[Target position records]
-- Start --

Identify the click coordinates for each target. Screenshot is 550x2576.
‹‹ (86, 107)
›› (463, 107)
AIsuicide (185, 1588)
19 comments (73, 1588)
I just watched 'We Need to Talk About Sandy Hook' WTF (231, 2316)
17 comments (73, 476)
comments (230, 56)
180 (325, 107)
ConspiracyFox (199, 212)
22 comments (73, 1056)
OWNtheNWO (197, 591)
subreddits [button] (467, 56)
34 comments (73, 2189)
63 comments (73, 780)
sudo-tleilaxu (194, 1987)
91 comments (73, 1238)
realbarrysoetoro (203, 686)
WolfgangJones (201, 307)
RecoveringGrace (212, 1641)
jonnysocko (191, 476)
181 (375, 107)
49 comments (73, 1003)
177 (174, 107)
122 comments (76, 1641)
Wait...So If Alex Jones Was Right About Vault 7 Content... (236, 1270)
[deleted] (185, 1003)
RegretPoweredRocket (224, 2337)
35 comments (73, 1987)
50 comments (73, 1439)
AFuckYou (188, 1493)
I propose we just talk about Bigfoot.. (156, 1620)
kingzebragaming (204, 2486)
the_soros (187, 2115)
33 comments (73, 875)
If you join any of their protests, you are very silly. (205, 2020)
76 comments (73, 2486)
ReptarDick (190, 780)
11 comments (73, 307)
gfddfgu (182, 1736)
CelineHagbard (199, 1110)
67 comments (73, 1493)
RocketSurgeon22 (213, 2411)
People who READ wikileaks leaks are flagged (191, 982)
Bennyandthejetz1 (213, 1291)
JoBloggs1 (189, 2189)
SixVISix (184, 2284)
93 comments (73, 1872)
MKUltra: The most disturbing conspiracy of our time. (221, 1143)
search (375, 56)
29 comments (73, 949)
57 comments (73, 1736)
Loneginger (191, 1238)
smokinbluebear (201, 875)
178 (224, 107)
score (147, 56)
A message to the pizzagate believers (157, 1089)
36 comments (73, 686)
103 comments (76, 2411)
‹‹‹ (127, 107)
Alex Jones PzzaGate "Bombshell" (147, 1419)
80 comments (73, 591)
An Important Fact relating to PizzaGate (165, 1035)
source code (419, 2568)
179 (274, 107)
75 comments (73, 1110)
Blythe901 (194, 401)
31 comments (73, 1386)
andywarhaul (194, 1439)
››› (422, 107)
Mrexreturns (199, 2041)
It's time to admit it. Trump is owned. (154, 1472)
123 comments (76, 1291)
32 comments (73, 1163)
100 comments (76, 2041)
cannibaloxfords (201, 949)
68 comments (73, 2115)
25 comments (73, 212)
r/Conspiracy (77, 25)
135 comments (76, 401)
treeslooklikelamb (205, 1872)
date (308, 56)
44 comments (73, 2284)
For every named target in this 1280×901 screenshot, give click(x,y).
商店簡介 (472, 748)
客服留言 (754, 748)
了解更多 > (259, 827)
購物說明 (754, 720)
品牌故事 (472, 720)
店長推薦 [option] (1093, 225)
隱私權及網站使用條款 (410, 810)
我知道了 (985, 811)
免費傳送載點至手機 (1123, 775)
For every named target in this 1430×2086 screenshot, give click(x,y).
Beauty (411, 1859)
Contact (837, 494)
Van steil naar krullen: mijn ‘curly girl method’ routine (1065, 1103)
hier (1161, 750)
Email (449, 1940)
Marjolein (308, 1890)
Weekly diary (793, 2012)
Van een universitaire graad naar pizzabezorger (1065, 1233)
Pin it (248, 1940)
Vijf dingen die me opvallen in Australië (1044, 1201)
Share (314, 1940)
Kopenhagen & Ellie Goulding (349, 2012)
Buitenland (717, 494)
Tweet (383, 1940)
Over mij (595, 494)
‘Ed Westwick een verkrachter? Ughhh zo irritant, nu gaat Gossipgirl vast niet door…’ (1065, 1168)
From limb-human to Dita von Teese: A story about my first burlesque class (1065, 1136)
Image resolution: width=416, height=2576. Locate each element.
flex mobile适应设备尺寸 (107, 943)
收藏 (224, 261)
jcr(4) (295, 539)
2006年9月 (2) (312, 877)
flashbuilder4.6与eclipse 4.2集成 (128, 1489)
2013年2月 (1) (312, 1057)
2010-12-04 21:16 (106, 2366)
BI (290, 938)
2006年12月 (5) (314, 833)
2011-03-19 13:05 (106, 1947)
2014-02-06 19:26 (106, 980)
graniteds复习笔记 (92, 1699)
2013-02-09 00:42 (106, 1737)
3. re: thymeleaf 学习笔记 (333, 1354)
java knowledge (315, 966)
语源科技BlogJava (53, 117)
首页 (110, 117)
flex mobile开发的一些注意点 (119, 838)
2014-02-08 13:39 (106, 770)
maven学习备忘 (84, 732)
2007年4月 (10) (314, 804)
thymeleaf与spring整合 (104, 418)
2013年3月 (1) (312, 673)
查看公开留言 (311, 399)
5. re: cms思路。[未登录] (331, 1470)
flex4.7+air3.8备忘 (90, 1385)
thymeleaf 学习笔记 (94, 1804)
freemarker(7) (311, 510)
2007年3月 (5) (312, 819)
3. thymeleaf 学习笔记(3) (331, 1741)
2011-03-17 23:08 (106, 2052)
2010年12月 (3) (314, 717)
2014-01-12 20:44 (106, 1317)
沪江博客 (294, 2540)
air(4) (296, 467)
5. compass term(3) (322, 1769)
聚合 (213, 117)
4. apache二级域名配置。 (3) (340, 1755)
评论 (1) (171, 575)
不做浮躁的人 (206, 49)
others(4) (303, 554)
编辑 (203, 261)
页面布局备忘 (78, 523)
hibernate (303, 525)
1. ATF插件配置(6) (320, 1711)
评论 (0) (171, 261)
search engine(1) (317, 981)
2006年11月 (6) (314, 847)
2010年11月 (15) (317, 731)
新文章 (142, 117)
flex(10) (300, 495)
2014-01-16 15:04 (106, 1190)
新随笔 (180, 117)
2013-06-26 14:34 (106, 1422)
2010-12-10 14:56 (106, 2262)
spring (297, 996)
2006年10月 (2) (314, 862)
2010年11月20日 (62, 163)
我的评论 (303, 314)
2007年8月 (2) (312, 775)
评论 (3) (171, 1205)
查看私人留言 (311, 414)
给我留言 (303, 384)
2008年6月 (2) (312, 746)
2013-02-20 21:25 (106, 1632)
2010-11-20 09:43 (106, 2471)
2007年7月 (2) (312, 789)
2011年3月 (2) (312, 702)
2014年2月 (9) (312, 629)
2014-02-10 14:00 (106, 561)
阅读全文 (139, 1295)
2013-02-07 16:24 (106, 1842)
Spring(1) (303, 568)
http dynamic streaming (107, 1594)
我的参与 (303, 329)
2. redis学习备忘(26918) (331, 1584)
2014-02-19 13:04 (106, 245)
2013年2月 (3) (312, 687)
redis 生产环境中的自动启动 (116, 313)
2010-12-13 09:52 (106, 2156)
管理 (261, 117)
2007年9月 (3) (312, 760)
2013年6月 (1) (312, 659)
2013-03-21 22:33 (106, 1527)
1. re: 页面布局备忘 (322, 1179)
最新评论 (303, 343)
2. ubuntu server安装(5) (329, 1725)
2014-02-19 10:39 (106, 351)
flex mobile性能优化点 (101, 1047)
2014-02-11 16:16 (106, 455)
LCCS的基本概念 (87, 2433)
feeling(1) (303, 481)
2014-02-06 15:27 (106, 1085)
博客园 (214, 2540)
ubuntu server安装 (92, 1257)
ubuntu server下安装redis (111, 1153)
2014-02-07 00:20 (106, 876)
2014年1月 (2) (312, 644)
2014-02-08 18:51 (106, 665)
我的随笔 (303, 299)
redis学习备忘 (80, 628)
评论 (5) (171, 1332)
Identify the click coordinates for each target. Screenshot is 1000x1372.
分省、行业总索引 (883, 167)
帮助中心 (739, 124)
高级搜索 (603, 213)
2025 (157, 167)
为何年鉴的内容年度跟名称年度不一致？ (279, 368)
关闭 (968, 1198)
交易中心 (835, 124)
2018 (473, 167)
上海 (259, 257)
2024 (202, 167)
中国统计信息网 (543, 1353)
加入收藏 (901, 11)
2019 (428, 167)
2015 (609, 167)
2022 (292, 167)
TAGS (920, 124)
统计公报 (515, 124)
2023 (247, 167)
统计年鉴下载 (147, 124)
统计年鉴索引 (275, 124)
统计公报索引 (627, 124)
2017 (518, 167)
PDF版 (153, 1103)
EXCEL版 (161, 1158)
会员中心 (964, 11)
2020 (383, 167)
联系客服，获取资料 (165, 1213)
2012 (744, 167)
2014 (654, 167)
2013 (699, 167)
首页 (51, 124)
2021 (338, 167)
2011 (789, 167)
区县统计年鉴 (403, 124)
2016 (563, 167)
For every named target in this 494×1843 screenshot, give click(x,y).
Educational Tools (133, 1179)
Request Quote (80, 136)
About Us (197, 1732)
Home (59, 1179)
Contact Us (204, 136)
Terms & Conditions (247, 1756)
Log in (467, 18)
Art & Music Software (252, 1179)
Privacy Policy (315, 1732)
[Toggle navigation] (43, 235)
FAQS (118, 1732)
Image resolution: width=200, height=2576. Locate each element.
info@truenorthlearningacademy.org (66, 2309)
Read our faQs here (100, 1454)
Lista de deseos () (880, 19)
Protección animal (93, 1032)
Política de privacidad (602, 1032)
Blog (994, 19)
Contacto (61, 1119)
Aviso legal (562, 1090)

-- End --

Copy the material word for word, starting at its very first line and ending at the line that contains "subreddits [button] (467, 56)", with that line included.

* _ANSWER TO THIS PROBLEM_
Identify the click coordinates for each target. Screenshot is 550x2576.
‹‹ (86, 107)
›› (463, 107)
AIsuicide (185, 1588)
19 comments (73, 1588)
I just watched 'We Need to Talk About Sandy Hook' WTF (231, 2316)
17 comments (73, 476)
comments (230, 56)
180 (325, 107)
ConspiracyFox (199, 212)
22 comments (73, 1056)
OWNtheNWO (197, 591)
subreddits [button] (467, 56)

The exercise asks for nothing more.